La distinction aristotélicienne
Définition
Aristote distingue dans le travail deux modes que nous confondons habituellement :
la production proprement dite, qui a pour but de produire des valeurs d'usage[1] , poïesis.
Il s'agit précisément de ce que nous définissions précédemment.
L'action qui vise l'amélioration de l'agent lui-même praxis.
Dans la poïesis la fin de l'action est une production séparable du producteur (exemple la cuisine).
Dans la praxis la fin de l'action est interne à l'agent lui-même.
Distinguer les fins de l'action
Il ne s'agit pas de distinguer des façon de travailler mais des modes d'action différents.
Autrement dit, ce ne sont pas les moyens qui sont en question mais les fins elles-mêmes.
Praxis - illustration
Dans la pratique sportive ce que l'on cherche à travers l’entraînement est de se modifier soi-même.
Bien jouer, ce n'est pas simplement comprendre théoriquement la stratégie et les mouvements physiques à mettre en oeuvre c'est adopter ces éléments, les inscrire en nous via une pratique récurrente.
La fin de l'action est donc une modification de l'agent.
Poïesis - illustration
Lorsqu'on construit une maison le produit de notre activité existe en dehors de nous et peut être transférer comme tel à autrui.
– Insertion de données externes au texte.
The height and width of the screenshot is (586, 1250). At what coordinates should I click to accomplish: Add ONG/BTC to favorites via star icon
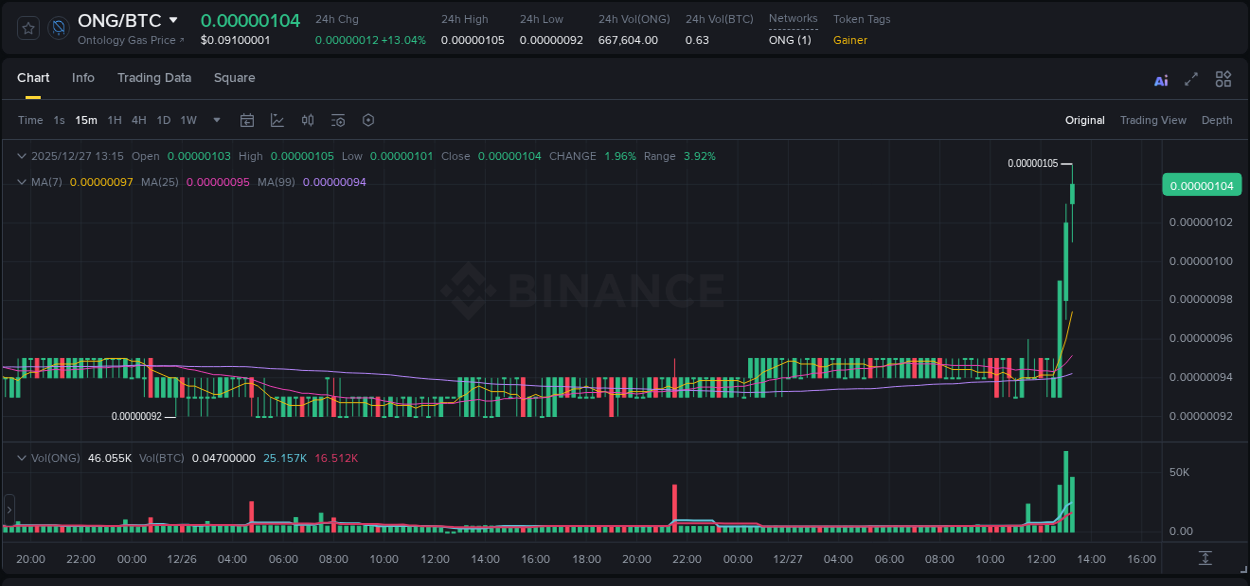(x=27, y=27)
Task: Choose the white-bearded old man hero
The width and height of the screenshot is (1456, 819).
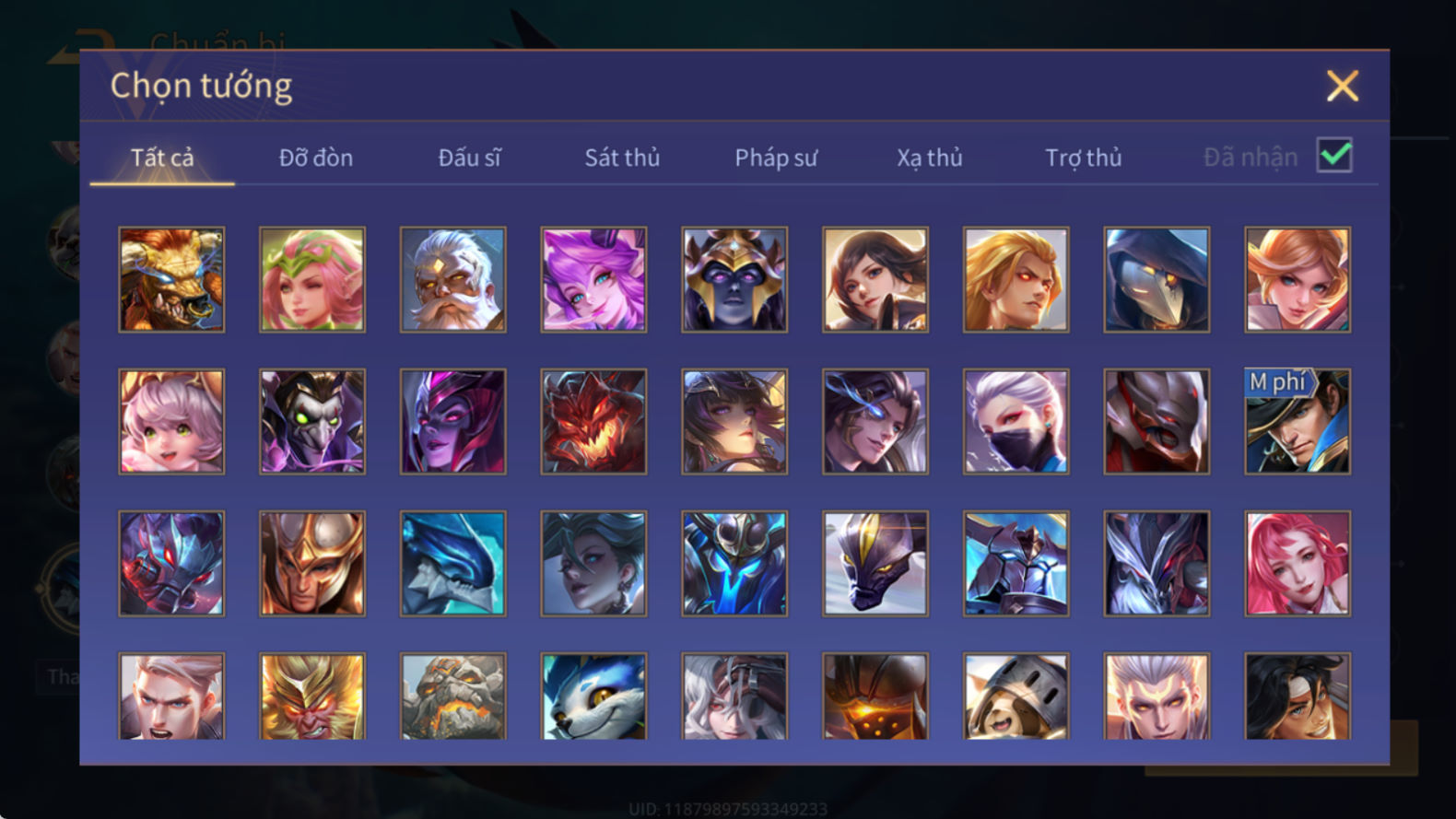Action: [452, 280]
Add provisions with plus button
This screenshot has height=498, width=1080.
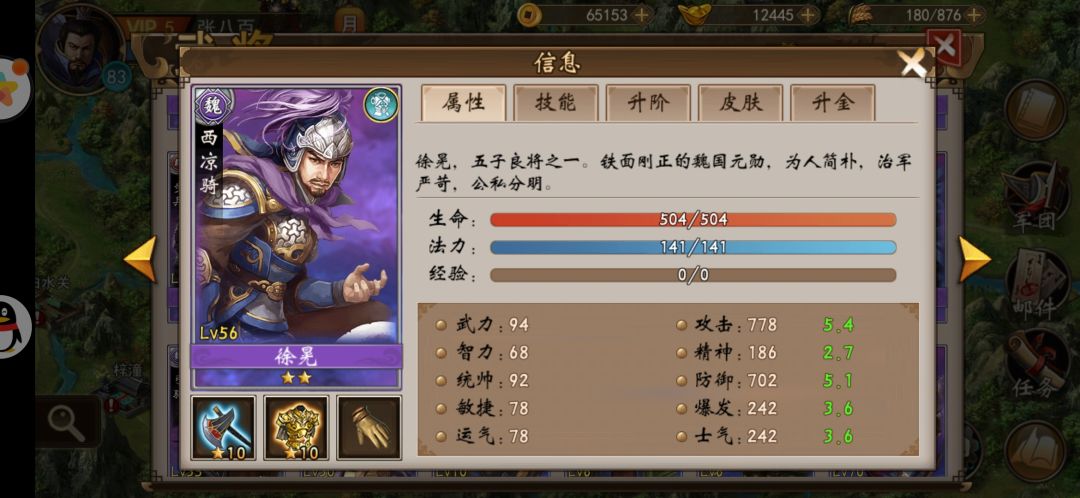point(974,14)
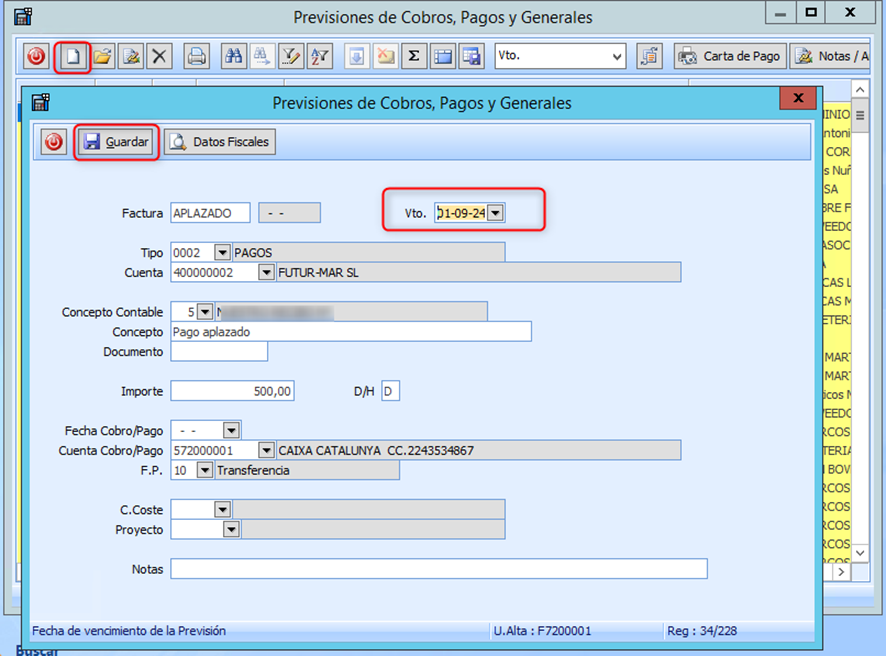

Cette production ne vaut pas pour elle-même mais en tant qu'elle permet de satisfaire un besoin particulier.
L'action aboutit à un produit extérieur au producteur et peut être consommée par autrui.
Justification de la distinction
Cette distinction est d'autant plus fondamentale chez Aristote que, pour lui, nous ne naissons pas déjà réalisé.
Il convient de pratiquer la vertu pour devenir vertueux.
Ainsi, une praxis s'impose aux individus qui doivent se réaliser, devenir humain au plein sens du mot.
Chez Aristote l'homme existe d'abord en puissance et ne se réalise pas nécessairement en acte, certains restent plus proche du barbare que de l'humain.
Nous atteignons tous un degré d'humanité différent.
Conséquence
Nous pouvons dès lors comprendre l'esclave dans la Grèce Antique comme un moyen de libérer l'homme libre de la servitude du travail conçu comme contrainte nécessaire à la survie de l'individu et du groupe (poïesis).
L'esclave (et il faut bien le reconnaître la femme) était chargé de la poïesis alors que l'homme libre se consacre lui à la praxis.
La poïesis est donc conçue par Aristote comme une pure dépense d'énergie sans véritable intérêt pour le producteur lui-même surtout s'il n'est pas le consommateur de ce qu'il produit.
Elle n'a d'autre but que nous maintenir dans l'existence et elle constitue un préalable nécessaire à la praxis.
Conclusion
Cette double modalité du travail nous permet de lever en partie le problème qui nous occupe.
Nous cherchons à nous libérer du travail en tant que poïesis mais nous développons le travail conçu comme praxis.
L'un ne vise que la satisfaction des besoins qui reviennent perpétuellement et peut être réalisé par autrui ou des machines.
L'autre nous permet de nous humaniser et ne peut être délégué.